Conway The Machine is already a good rapper; when you allow him to spit bars over a The Alchemist beat, he becomes unfair.

Throughout “Piano Love,” a track that features a chilling, classic Griselda-sounding beat that was produced by The Alchemist, Conway showcases his uncanny ability to piece words together, to hit us with clever punchlines, and to sound like a dude that spends a couple of hours a week talking to mud on Facetime. What’s insane is that the Buffalo rapper doesn’t even sound like he’s trying on the song; his bars are delivered effortlessly.
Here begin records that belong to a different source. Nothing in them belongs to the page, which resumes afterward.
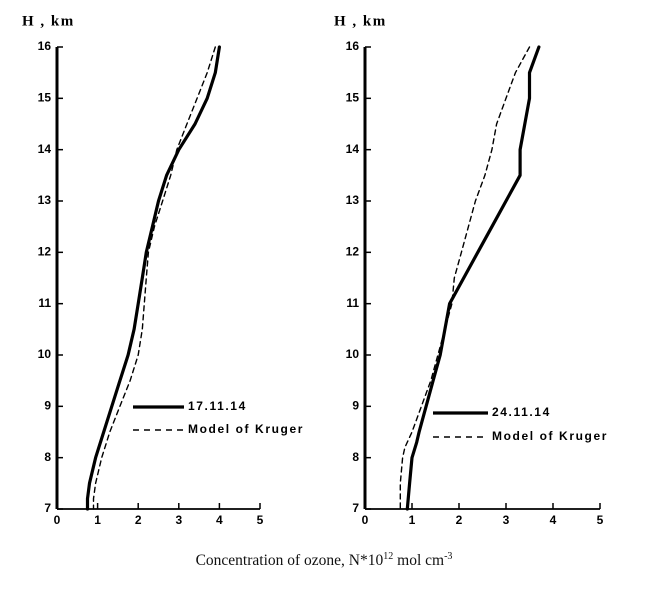 The image size is (648, 590). I want to click on caption-prefix: Concentration of ozone, N*10, so click(290, 561).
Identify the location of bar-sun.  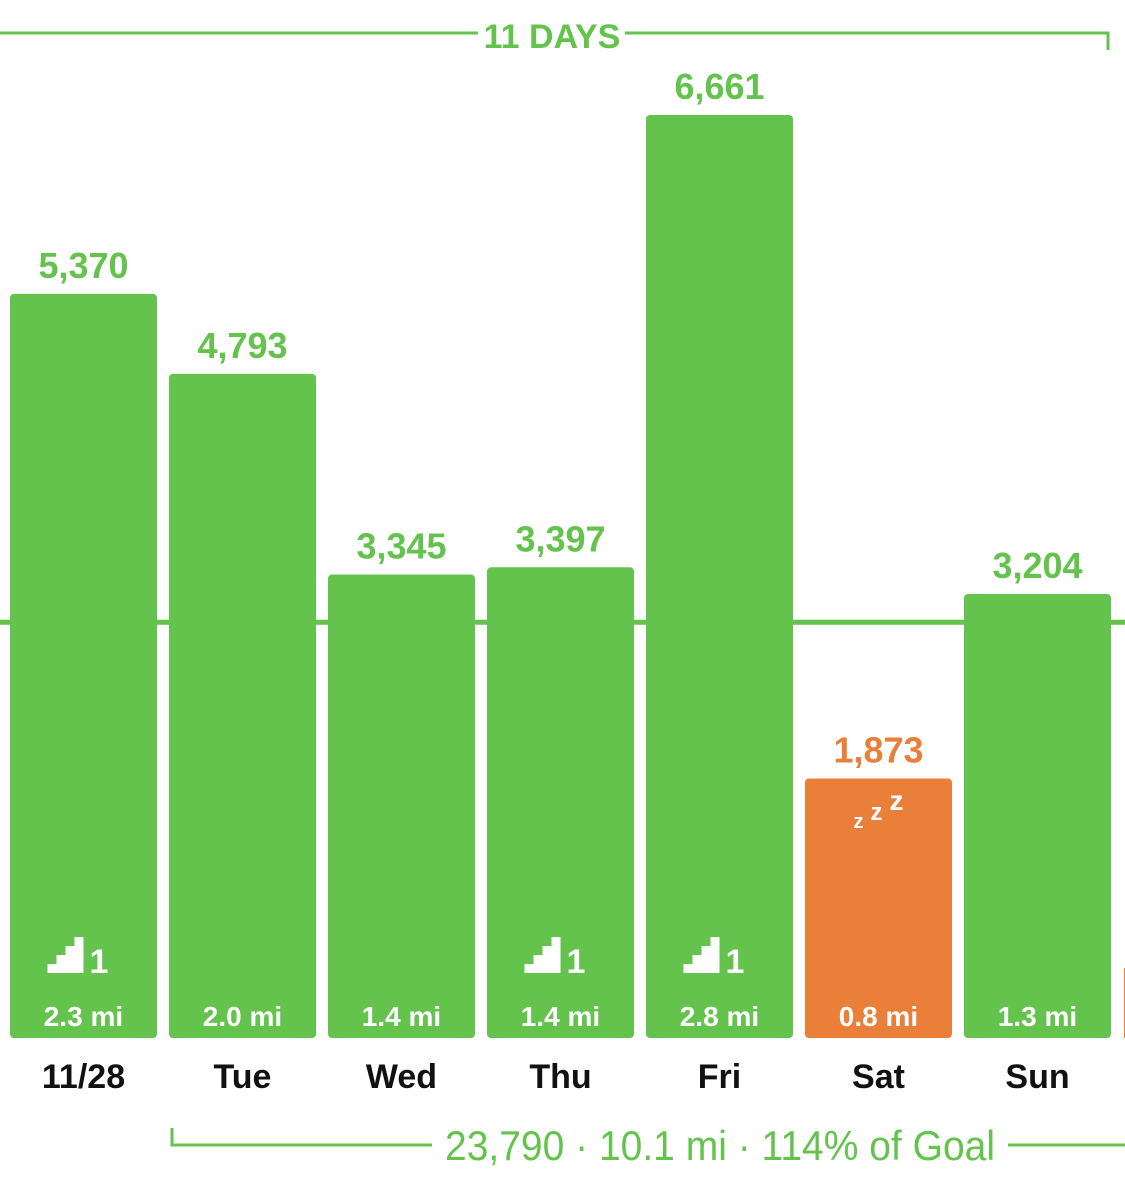
(1038, 816).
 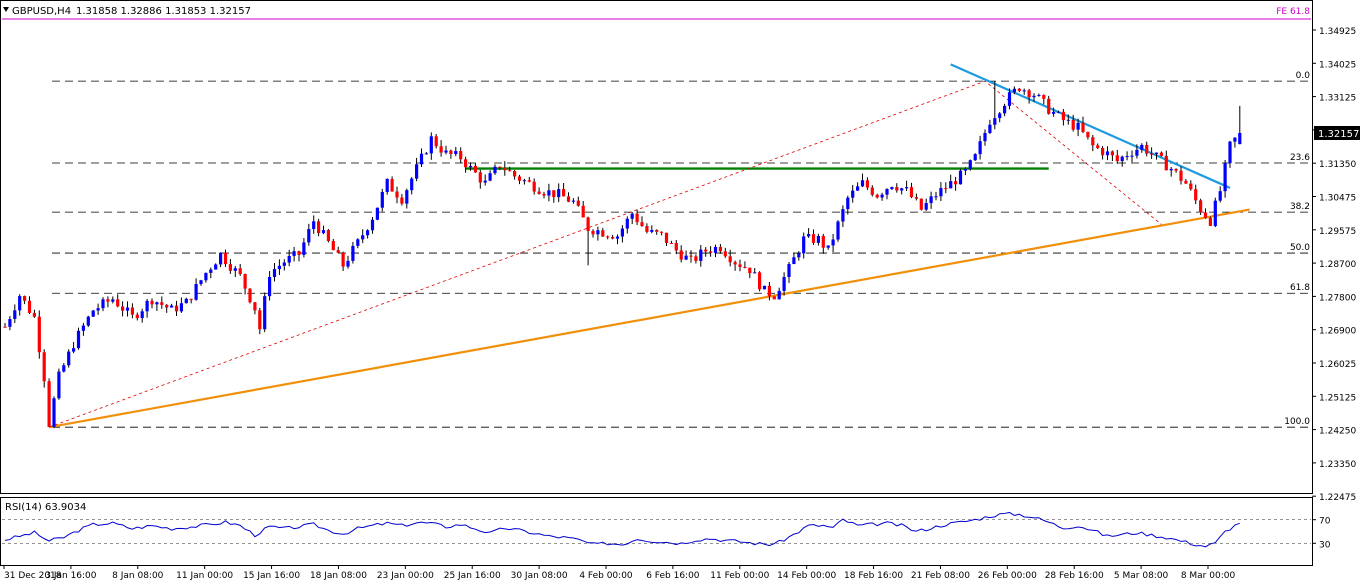 What do you see at coordinates (1300, 207) in the screenshot?
I see `fib-level-label: 38.2` at bounding box center [1300, 207].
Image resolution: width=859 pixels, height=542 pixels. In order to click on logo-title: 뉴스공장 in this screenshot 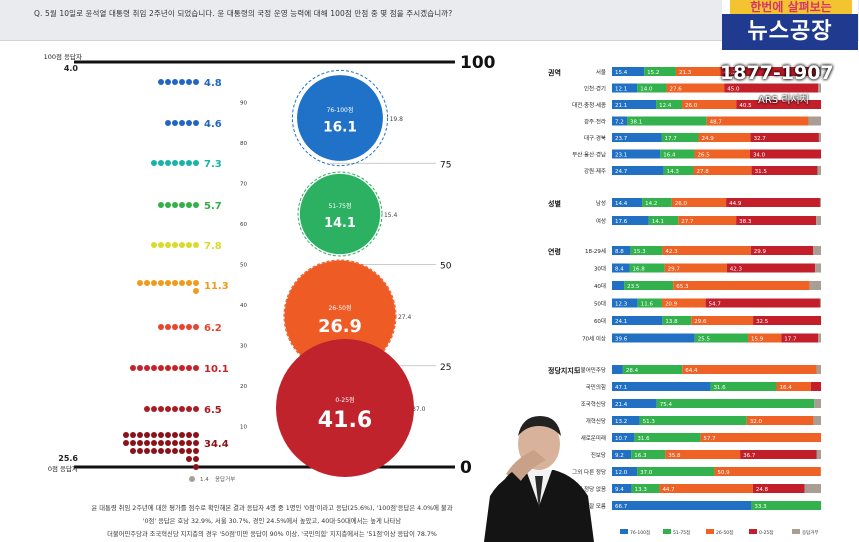, I will do `click(790, 32)`.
Imagine if Jay-Z was on this song…


1. Lock Load (4/5)

2. Tear Gas (5/5)

3. Piano Love (5/5)

4. Drumwork (4/5)

5. Wild Chapters (4/5)

6. Guilty (5/5)

7. John Woo Flick (4/5)

8. Stressed (5/5)

9. So Much More (4/5)

10. Chanel Pearls (4/5)

11. Babas (3/5)

12. God Don’t Make Mistakes (4/5)




Do you know how Italians mash their fingers together and kiss them after they taste some good spaghetti? I did the same after listening to this album.

God Don’t Make Mistakes is a sophisticated, effortlessly elaborate, extremely gangsta, refreshingly vulnerable, and thoroughly entertaining masterpiece that will give your rap taste buds an umami taste. As expected, Conway The Machine shines as a rapper on the album, blessing us with verses that are delivered with great conviction, that feature outstanding punchlines, that feature flawless deliveries, and that feature lyrics that will have you fearing and feeling sorry for the bad guy. On a good chunk of this album, Conway asks for his flowers; I think flowers need to be shipped to him via priority shipping.

I officially think that Conway The Machine is my favorite Griselda rapper. Though I am far from a street disciple like him, his words tend to stick with me a lot. Don’t worry, I think Benny is still an A+ rapper, too.